*Task statement*: The lines below, from the one holding "This screenshot has width=800, height=420." through the one holding "Screen dimensions: 653x386", are to be restated word for word, with all images left out.

Dataset items

--------------------

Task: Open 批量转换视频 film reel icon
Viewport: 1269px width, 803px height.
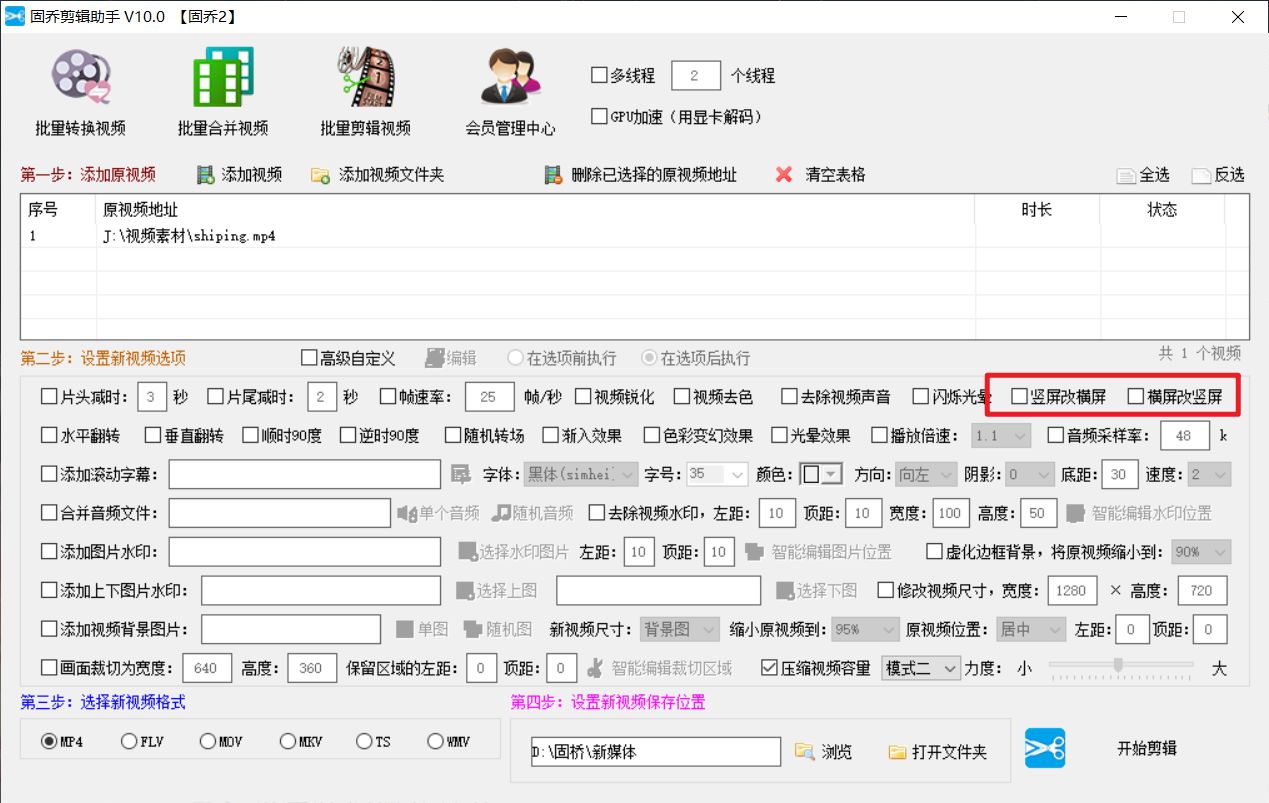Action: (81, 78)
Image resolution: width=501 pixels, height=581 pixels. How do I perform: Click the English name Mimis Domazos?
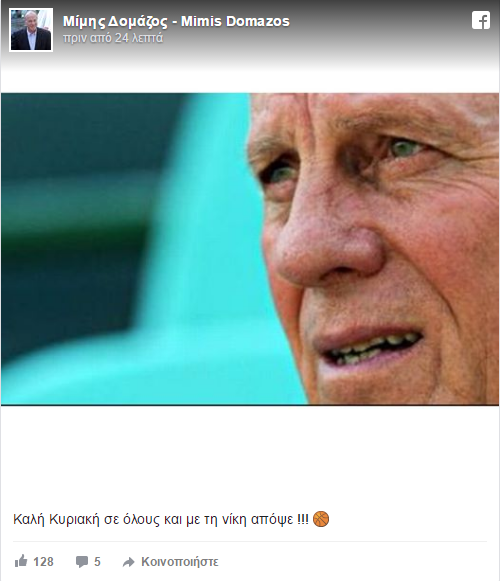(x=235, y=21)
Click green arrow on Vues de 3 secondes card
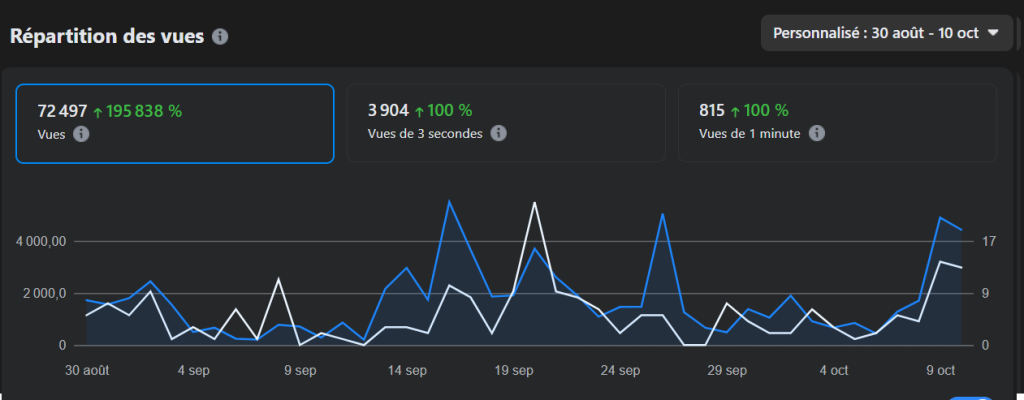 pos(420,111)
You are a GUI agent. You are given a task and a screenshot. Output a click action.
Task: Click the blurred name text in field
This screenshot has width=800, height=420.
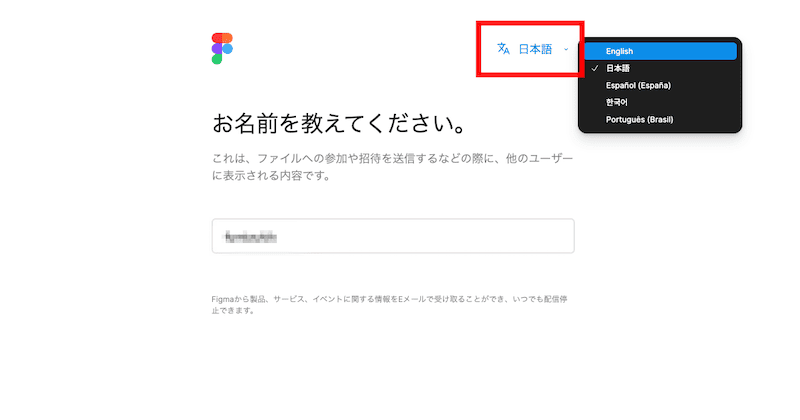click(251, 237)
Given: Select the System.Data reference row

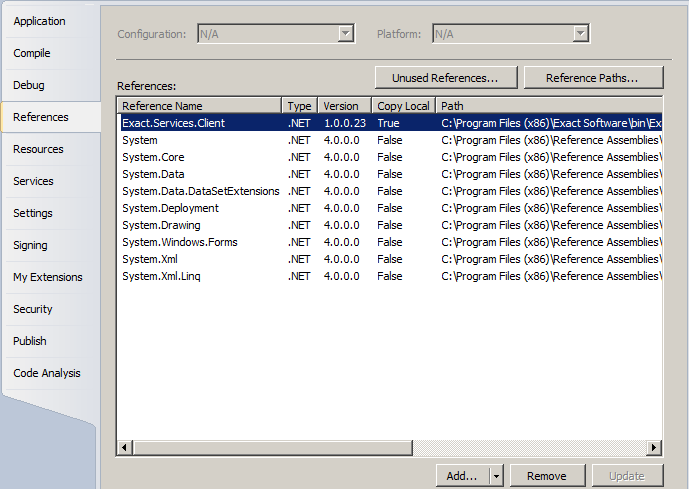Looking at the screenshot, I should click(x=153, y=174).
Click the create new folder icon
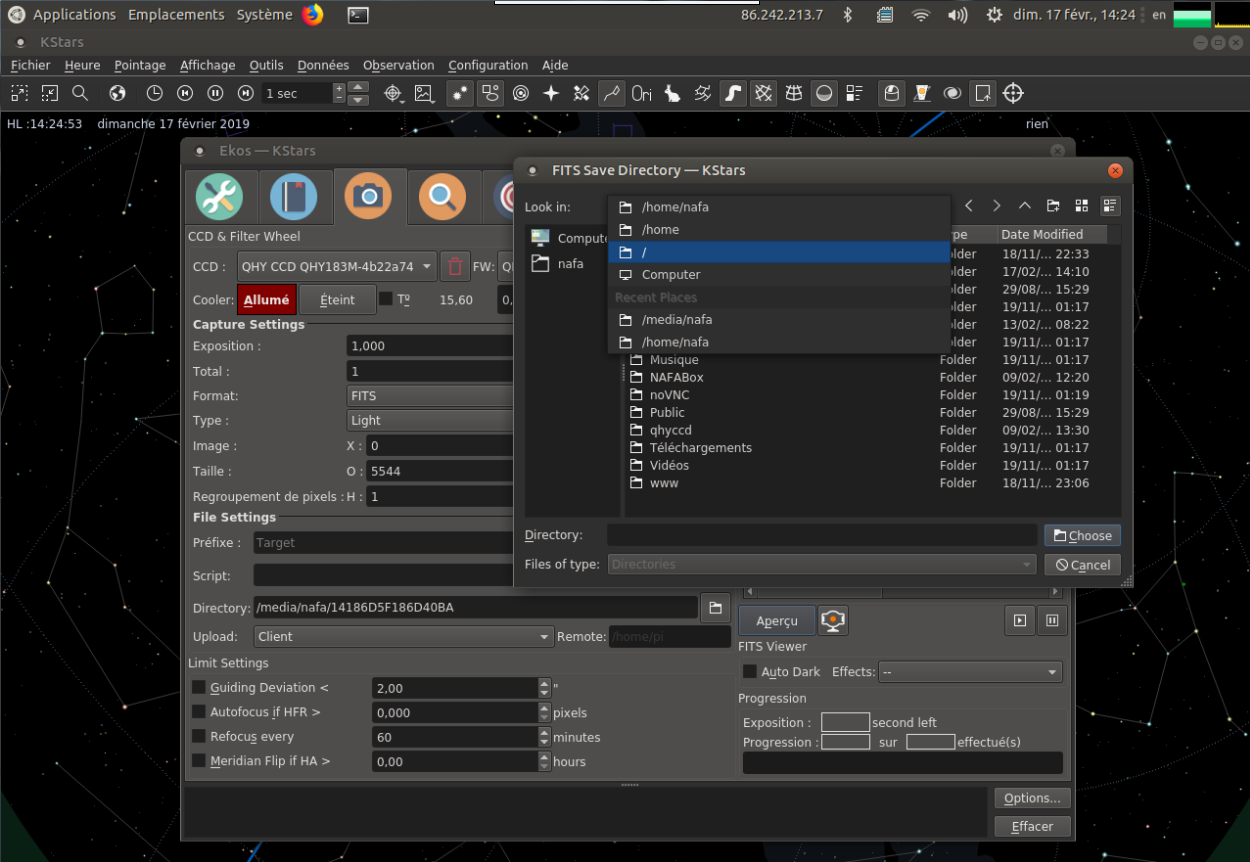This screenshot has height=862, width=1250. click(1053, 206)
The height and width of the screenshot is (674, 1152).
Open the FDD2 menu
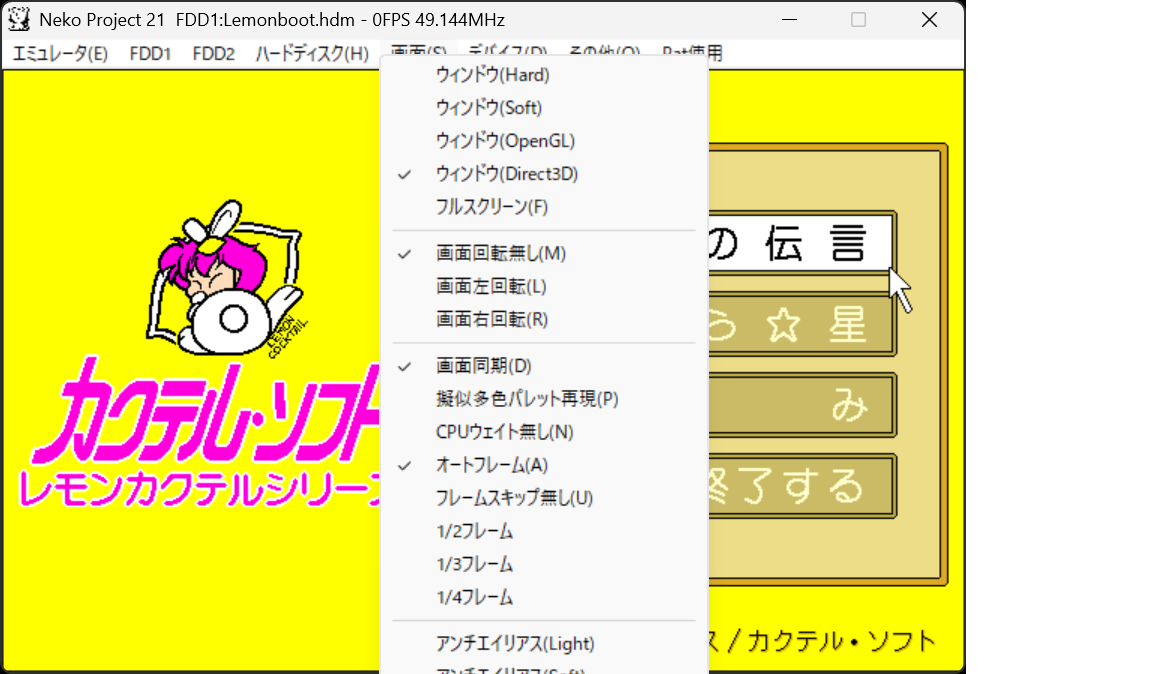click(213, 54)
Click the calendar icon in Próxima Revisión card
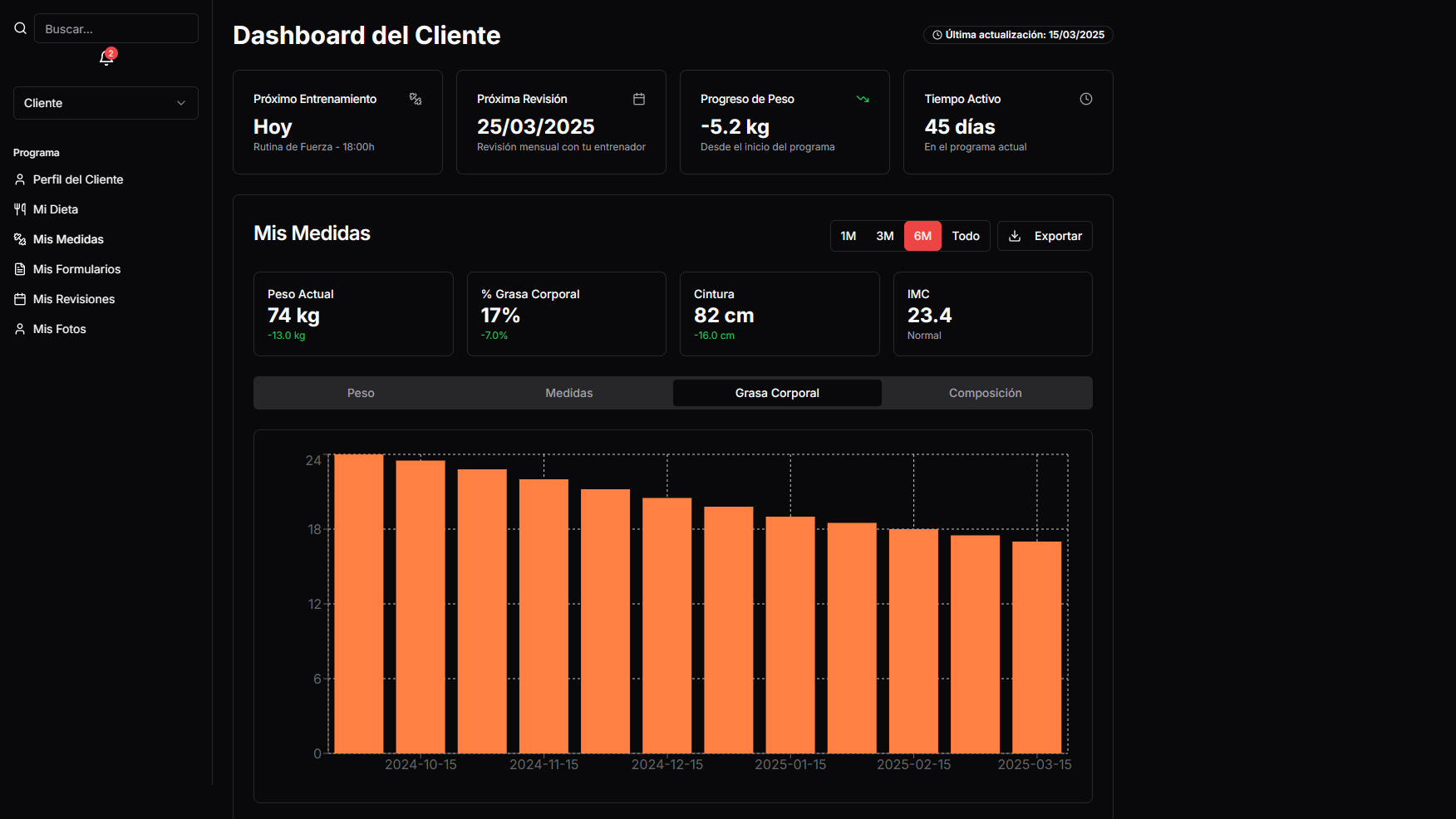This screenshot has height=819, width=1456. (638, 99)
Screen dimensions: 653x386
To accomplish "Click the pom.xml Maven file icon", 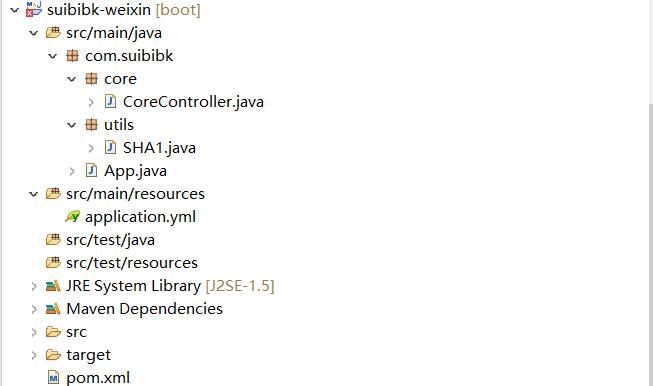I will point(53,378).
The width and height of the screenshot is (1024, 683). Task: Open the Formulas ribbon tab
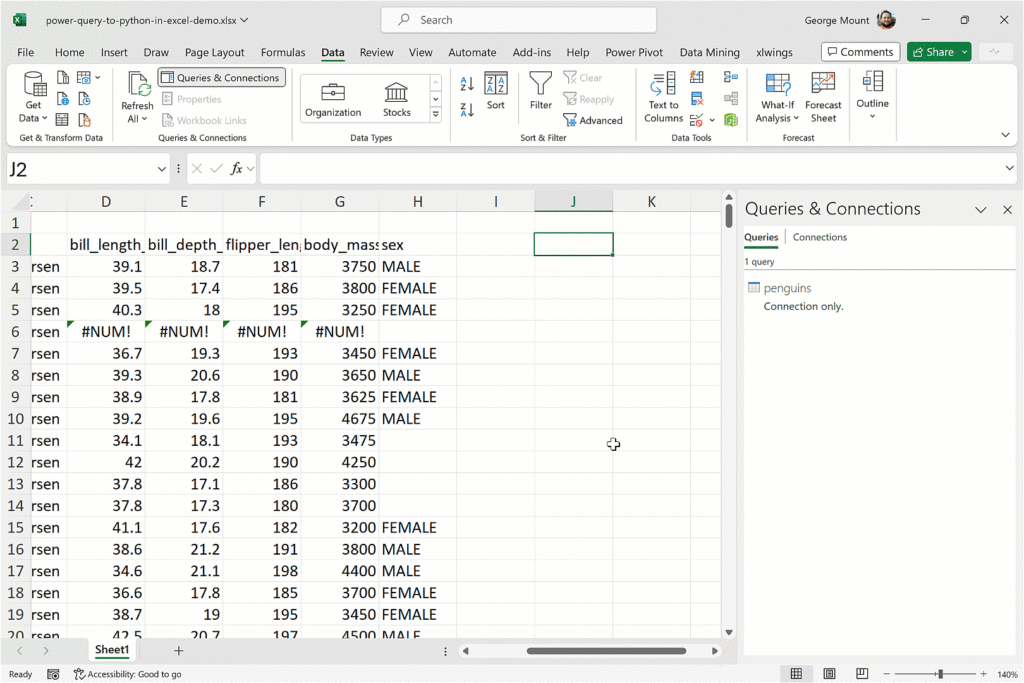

--------------------

*Answer area*:
This screenshot has width=800, height=420.
click(251, 237)
Given: Select the System.Data reference row

Looking at the screenshot, I should click(x=153, y=174).
Click the create new folder icon
This screenshot has height=862, width=1250. click(1053, 206)
The height and width of the screenshot is (674, 1152).
Open the FDD2 menu
click(213, 54)
Click the calendar icon in Próxima Revisión card
This screenshot has height=819, width=1456. (638, 99)
Screen dimensions: 653x386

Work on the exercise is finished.